TUGAS LATIHAN A. Ganti "hubungan kekerabatan" dengan "ikatan keluarga" pada teks tentang Kesultanan Serdang. Tuliskan bagian yang dimulai dari kata "Sultan Serdang I" dan berhenti setelah kata "peperangan.".

##########

Sejak saat inilah Kesultanan Serdang meleburkan diri sebagai bagian dari Negara
Kesatuan Republik Indonesia sebagai wujud komitmennya terhadap kemerdekaan dan
berdirinya negara Indonesia yang berdaulat.[2]
C. Wilayah kekuasaan
Wilayah kekuasaan Kesultanan Serdang meliputi Batang
Kuis, Padang, Bedagai, Percut, Senembah, Araskabu dan Ramunia. Kemudian
wilayah Perbaungan juga masuk dalam Kesultanan Serdang karena adanya
ikatan perkawinan.[3]
D.
Periode pemerintahan
Penggabungan dengan Perbaungan
Kerajaan Serdang berdiri lebih dari dua abad, dari 1723 hingga 1946. Selama periode itu, telah berkuasa 5 orang Sultan.
Sultan Serdang I adalah Tuanku Umar, kemudian ia digantikan oleh Tuanku Sultan
Ainan Johan Almashah (1767-1817). Tuanku Sultan Ainan Johan Almashah
beristerikan Tuangku Sri Alam, puteri RajaPerbaungan. Di masa Sultan Ainan Johan ini, terjadi penyatuan
Kerajaan Serdang dan Perbaungan. Ceritanya, sewaktu Raja Perbaungan meninggal dunia, tidak ada orang yang berhak
menggantikannya, sebab ia tidak memiliki anak laki-laki. Oleh karena anak
perempuan Raja Perbaungan menikah dengan Sultan Serdang, maka akhirnya,
Kerajaan Perbaungan digabung dengan Serdang. Jadi, penggabungan ini
berlangsung semata-mata karena adanya hubungan kekerabatan, bukan karena
peperangan.
Putera Ainan Johan Almashah yang tertua, Tuangku Zainal
Abidin, diangkat menjadi Tengku Besar. Suatu ketika ia pergi berperang membantu
mertuanya yang sedang terlibat perang saudara merebut tahta Langkat. Dalam
peperangan membela mertuanya tersebut, ia terbunuh di Pungai (Langkat) dan
digelar Marhom Mangkat di Pungai (1815). Untuk menggantikan putera mahkota (di
Serdang disebut Tengku Besar) yang tewas, maka, adik putera mahkota, yaitu
Tuanku Thaf Sinar Basyarshah kemudian diangkat sebagai penggantinya, dengan
gelar yang sama: Tengku Besar.
Sultan Thaf Sinar Basyar Syah
Ketika Sultan Johan Alamshah mangkat tahun 1817, adik
Tuangku Zainal Abidin, yaitu Tuanku Sultan Thaf Sinar Basarsyah (memerintah
1817-1850) diangkat oleh Dewan Orang Besar menjadi raja menggantikan ayahnya.

##########

TUGAS LATIHAN B. Tolong susun baris-baris daftar di bawah sebagai tabel Markdown dengan kolom No dan Baris. Mulai dari baris yang memuat "Last (184, 1131)", berhenti setelah baris yang memuat "Regular (142, 411)", dan lewati baris kosong.

BARIS DATA.

##########

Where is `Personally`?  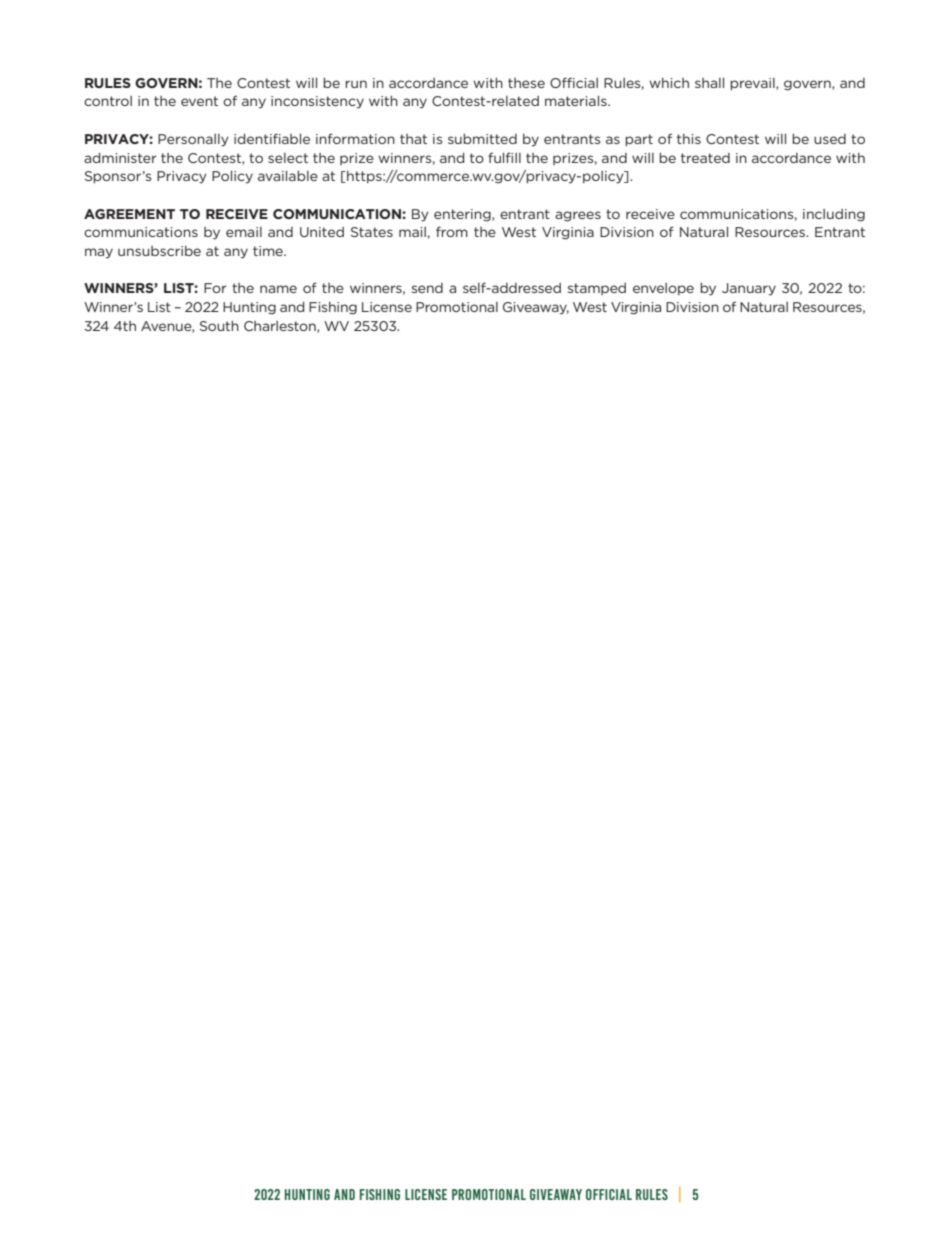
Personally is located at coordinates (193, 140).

##########

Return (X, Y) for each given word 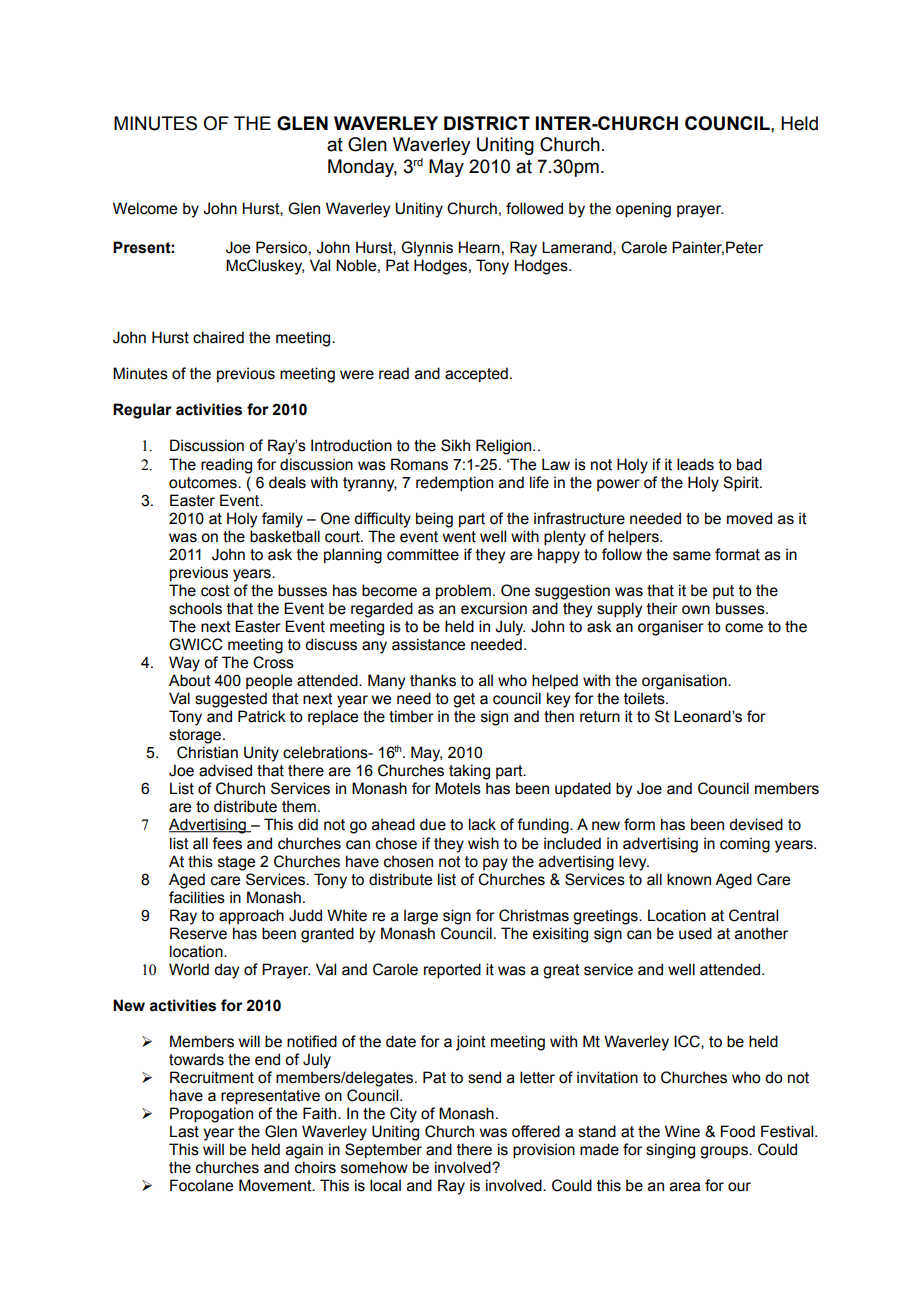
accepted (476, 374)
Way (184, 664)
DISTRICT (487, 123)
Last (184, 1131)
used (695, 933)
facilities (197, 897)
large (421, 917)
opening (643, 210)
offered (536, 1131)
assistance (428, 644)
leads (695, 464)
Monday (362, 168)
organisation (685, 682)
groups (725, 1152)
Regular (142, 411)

##########

JAWABAN TUGAS A.
Sultan Serdang I adalah Tuanku Umar, kemudian ia digantikan oleh Tuanku Sultan
Ainan Johan Almashah (1767-1817). Tuanku Sultan Ainan Johan Almashah
beristerikan Tuangku Sri Alam, puteri RajaPerbaungan. Di masa Sultan Ainan Johan ini, terjadi penyatuan
Kerajaan Serdang dan Perbaungan. Ceritanya, sewaktu Raja Perbaungan meninggal dunia, tidak ada orang yang berhak
menggantikannya, sebab ia tidak memiliki anak laki-laki. Oleh karena anak
perempuan Raja Perbaungan menikah dengan Sultan Serdang, maka akhirnya,
Kerajaan Perbaungan digabung dengan Serdang. Jadi, penggabungan ini
berlangsung semata-mata karena adanya ikatan keluarga, bukan karena
peperangan.

JAWABAN TUGAS B.
| No | Baris |
|---|---|
| 1 | Last (184, 1131) |
| 2 | used (695, 933) |
| 3 | facilities (197, 897) |
| 4 | large (421, 917) |
| 5 | opening (643, 210) |
| 6 | offered (536, 1131) |
| 7 | assistance (428, 644) |
| 8 | leads (695, 464) |
| 9 | Monday (362, 168) |
| 10 | organisation (685, 682) |
| 11 | groups (725, 1152) |
| 12 | Regular (142, 411) |